Cinco chicas nos apresuramos a preparar la cena; unas deliciosas fajitas y patatas con bacon. El trabajo de pinches de cocina fue divertido, cortando y friendo, aportando cada una sus instrucciones culinarias. Empezamos a cenar con la tele de fondo, que desviaba miradas, por lo que la quité. Entre sorbos de lambrusco y sidra nadie hablaba, o al menos no cara a cara. Los malditos Smartphones estaban emitiendo 'beeps' continuamente. «Antes en las cenas se hablaba», sentencié. «Es que una amiga se ha comprado unas katiuskas y nos las está enseñando», explicó la chica sentada a mi lado. Unas dichosas Hunter rojas que, sí, eran muy monas, pero las iban a ver al día siguiente en los pies de su amiga, ¿que necesidad había de decirle lo monas que eran por el móvil?

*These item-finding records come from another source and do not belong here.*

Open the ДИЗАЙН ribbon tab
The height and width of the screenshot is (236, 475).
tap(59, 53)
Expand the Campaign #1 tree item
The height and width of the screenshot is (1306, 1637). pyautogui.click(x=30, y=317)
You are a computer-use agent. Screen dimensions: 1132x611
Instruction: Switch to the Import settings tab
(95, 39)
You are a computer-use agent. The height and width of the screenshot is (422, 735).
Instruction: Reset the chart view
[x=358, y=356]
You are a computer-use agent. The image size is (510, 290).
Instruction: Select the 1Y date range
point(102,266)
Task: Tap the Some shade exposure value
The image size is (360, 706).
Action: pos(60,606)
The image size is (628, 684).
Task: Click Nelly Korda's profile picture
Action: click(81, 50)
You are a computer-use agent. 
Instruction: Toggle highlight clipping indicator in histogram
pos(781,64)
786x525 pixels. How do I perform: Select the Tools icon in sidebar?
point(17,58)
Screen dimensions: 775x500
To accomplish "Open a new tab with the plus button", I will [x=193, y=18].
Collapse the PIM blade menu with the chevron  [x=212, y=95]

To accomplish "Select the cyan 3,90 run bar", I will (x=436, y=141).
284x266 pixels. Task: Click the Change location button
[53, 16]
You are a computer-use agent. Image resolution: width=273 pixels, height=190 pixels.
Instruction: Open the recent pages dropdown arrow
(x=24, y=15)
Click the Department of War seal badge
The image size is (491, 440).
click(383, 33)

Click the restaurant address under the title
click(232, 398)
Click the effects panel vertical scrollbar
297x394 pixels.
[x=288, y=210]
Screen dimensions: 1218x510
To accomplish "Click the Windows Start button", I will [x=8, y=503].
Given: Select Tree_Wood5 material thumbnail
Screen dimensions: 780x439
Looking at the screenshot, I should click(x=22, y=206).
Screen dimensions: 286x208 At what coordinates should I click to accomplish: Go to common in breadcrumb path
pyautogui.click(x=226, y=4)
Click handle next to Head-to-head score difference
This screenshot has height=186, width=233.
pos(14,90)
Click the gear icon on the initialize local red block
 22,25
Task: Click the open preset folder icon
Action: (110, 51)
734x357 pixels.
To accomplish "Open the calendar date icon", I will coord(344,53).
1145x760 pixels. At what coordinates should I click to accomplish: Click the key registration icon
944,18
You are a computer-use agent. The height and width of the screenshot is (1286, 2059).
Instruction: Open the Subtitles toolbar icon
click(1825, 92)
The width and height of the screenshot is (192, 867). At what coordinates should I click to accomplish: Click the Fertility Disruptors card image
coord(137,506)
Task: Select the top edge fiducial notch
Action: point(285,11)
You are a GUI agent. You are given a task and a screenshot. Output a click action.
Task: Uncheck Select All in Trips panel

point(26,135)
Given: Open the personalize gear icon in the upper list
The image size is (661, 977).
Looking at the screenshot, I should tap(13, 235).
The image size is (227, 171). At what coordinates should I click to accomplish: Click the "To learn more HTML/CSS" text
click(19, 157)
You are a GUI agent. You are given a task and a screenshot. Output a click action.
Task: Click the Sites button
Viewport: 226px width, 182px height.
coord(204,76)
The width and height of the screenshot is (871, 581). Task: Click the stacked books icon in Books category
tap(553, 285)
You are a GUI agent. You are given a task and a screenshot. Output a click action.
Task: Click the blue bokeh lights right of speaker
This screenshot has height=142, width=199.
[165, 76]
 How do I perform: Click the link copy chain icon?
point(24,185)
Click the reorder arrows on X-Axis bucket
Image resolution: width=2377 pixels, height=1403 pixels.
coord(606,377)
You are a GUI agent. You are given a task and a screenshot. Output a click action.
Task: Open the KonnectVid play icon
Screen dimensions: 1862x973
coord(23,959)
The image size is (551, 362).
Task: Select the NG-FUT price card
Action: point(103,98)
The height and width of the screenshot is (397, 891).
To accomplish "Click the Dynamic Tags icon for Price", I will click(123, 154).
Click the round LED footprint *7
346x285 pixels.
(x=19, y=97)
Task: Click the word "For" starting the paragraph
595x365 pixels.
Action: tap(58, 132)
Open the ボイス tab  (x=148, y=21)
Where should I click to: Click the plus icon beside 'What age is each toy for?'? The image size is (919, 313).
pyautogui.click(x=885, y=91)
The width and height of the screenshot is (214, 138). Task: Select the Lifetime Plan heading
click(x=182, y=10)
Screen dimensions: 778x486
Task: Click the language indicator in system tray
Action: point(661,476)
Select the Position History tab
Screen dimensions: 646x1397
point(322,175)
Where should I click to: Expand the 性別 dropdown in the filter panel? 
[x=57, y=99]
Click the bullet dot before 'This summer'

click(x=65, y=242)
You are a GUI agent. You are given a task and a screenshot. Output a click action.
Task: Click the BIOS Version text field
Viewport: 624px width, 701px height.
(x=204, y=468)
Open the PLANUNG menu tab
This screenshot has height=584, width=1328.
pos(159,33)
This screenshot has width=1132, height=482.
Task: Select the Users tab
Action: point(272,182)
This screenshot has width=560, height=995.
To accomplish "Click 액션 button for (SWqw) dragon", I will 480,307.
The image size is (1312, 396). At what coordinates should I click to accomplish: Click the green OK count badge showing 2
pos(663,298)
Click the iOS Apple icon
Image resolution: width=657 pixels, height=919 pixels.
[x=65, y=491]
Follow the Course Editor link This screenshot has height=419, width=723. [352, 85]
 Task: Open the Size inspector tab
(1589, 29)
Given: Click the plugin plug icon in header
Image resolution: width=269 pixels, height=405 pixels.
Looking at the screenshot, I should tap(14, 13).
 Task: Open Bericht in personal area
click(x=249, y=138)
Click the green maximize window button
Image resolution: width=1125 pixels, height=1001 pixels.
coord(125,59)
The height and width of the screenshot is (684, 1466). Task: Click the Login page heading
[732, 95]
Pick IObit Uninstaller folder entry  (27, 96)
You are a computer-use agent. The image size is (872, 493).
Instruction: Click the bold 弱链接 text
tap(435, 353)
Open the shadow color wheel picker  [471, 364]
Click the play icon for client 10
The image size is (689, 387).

Esa es la historia de mi continuo coqueteo con las nuevas tecnologías y la forma en la que influyen en mi vida. Miro a todos esos niños con sus móviles, que son pequeños ordenadores con los que whatsappean constantemente. Yo tuve que ir dando pasos hasta llegar al 2012, donde vivo felizmente con un móvil sin whatsapp temiendo el día en que mi "piedra" haga plof. Entiendo perfectamente el miedo de los padres por la privacidad de sus hijos, con todos esos pervertidos ahí fuera, y tantas facilidades para acceder a la información privada. Aún así, tal como le recomendé a una compañera madre de dos preadolescentes, lo mejor es conocer de cerca las herramientas al alcance de los niños para poder hablar con propiedad, porque no todo es tan malo, y con una gestión correcta es incluso imprescindible.